- Judy Miller: Hey, kids, run upstairs and get your suitcases. Your grandparents are gonna be here any minute.
- Lauren Miller: Why do we even have to go? I hate that stupid train museum.
- Judy Miller: Because it's the third week of your three-week holiday break: Week #1 - we love ya. Week #2 - we like ya. Week #3 - get out!
- Bill Miller: Your suitcases should be by the door. We don't want Grandma and Grandpa hanging around. Once these old people sit down, it takes The Star-Spangled Banner to get them to stand up again.
- Linda Michaels: [unable to interest Helen in hearing about her A in psychology] Oh! Judy's running a fever. Maybe I should prep myself for surgery in case she needs my marrow.
- Bill Miller: Hello, fellow slaves.
- Brian Miller: Dad, when is Mom gonna get better? It's been days.
- Lauren Miller: Yeah. All this work keeps makin' me look forward to school, and that's just not right.
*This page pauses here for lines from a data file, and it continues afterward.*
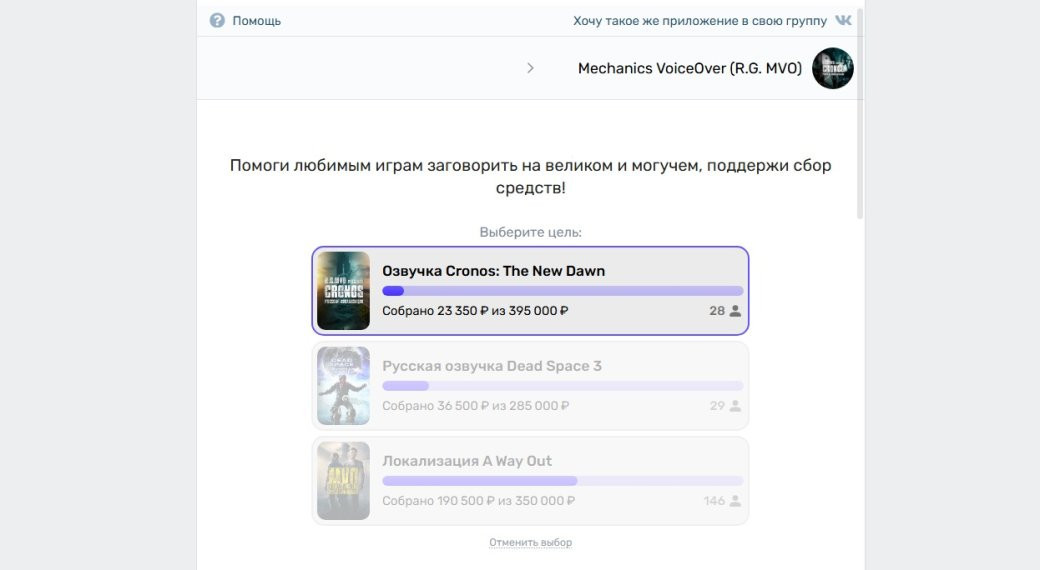
Task: Click the A Way Out cover image
Action: pos(343,481)
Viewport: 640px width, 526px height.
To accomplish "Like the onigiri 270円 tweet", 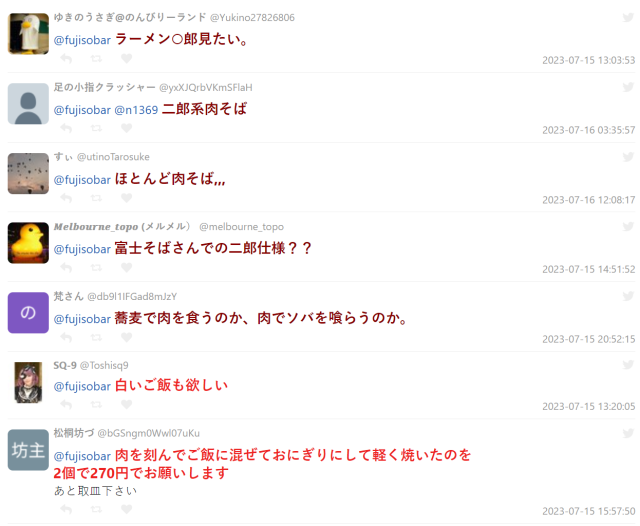I will pos(127,509).
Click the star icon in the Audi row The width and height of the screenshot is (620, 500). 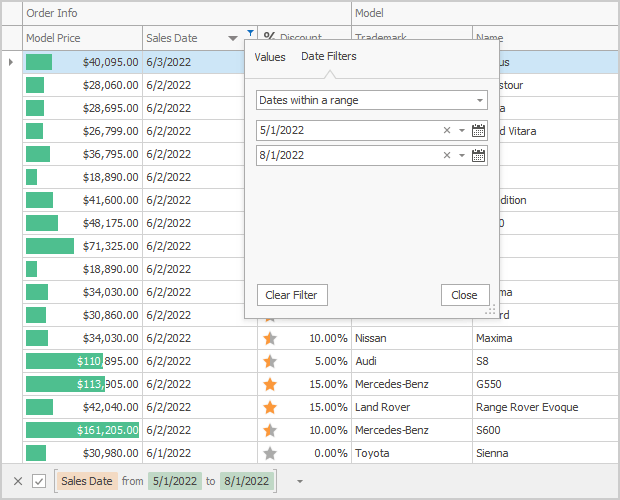(x=270, y=361)
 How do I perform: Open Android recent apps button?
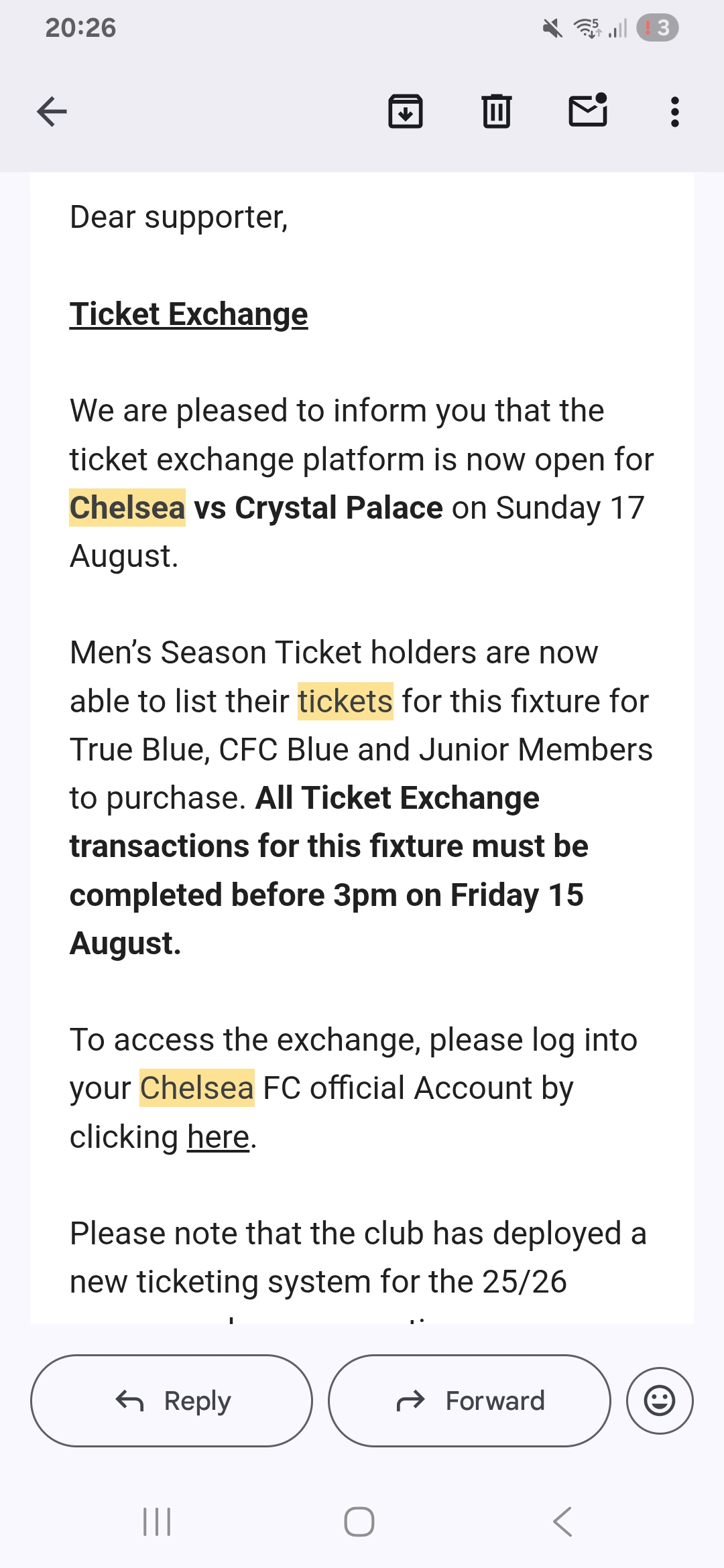(157, 1522)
- Judy Miller: For two days my mom's been doin' everything - the cooking, the cleaning, the health insurance papers... It's like being a wife and mom without having the husband and kids.
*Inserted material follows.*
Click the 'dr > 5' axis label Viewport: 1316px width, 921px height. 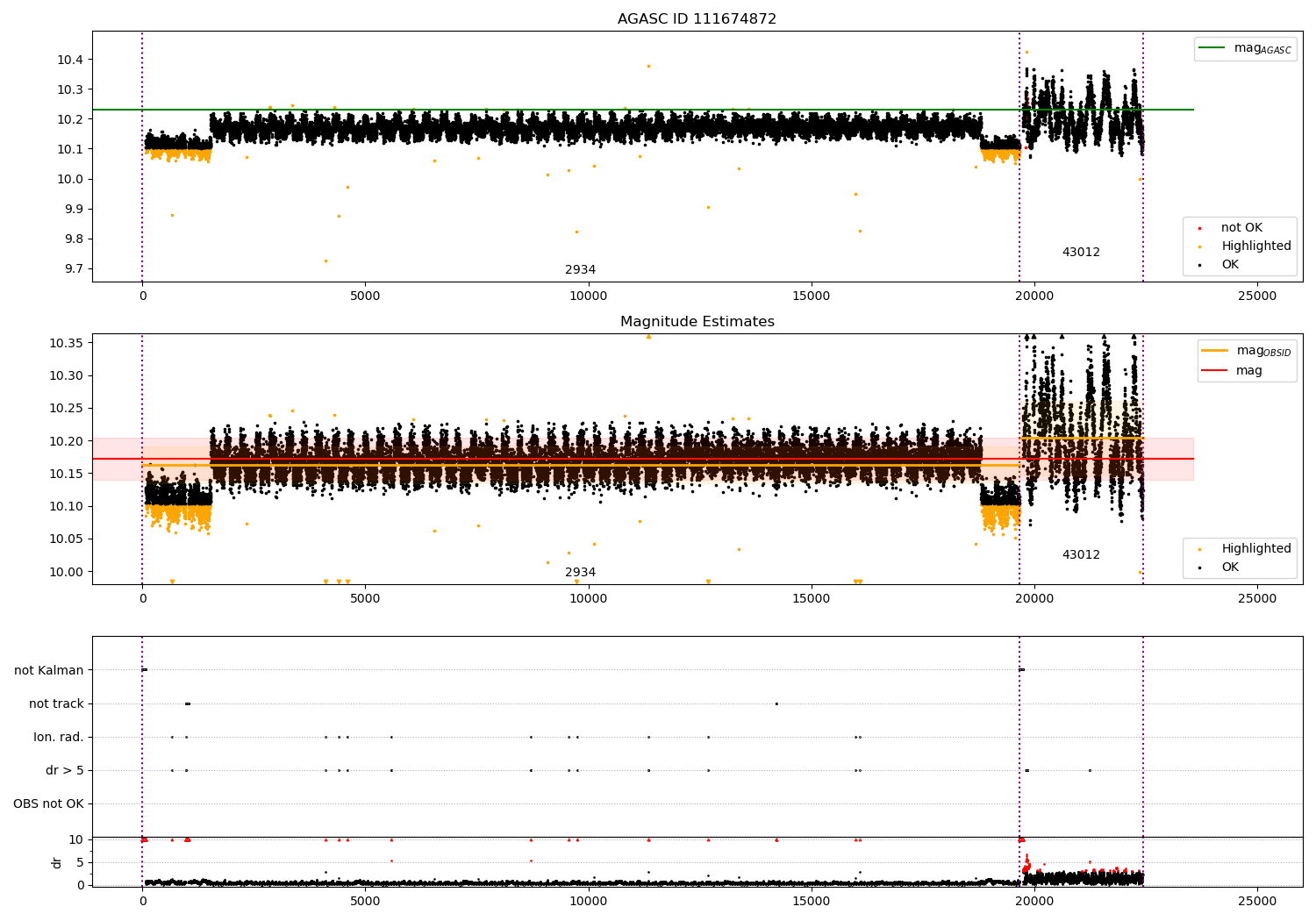tap(65, 771)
- Judy Miller: [searching the mini-van for money] Aw, there's gotta be some toll money or somethin' around here. Ah! Bingo! In the glove box - change organizers. There's gotta be at least $20 here. That's my Brian.
- Bill Miller: Ah, he's also got a Yoda mask and an asthma inhaler.
- Judy Miller: Oh, at least we know our son's not sexually active.
- Bill Miller: Not on this planet.
- Bill Miller: [confronted by a new clerk] Where's Emma?
- Paco: She's gone.
- Judy Miller: She was just here two minutes ago.
- Paco: Yeah, Emma doesn't like to hang out after her shift ends, seeing as that's when the pay stops.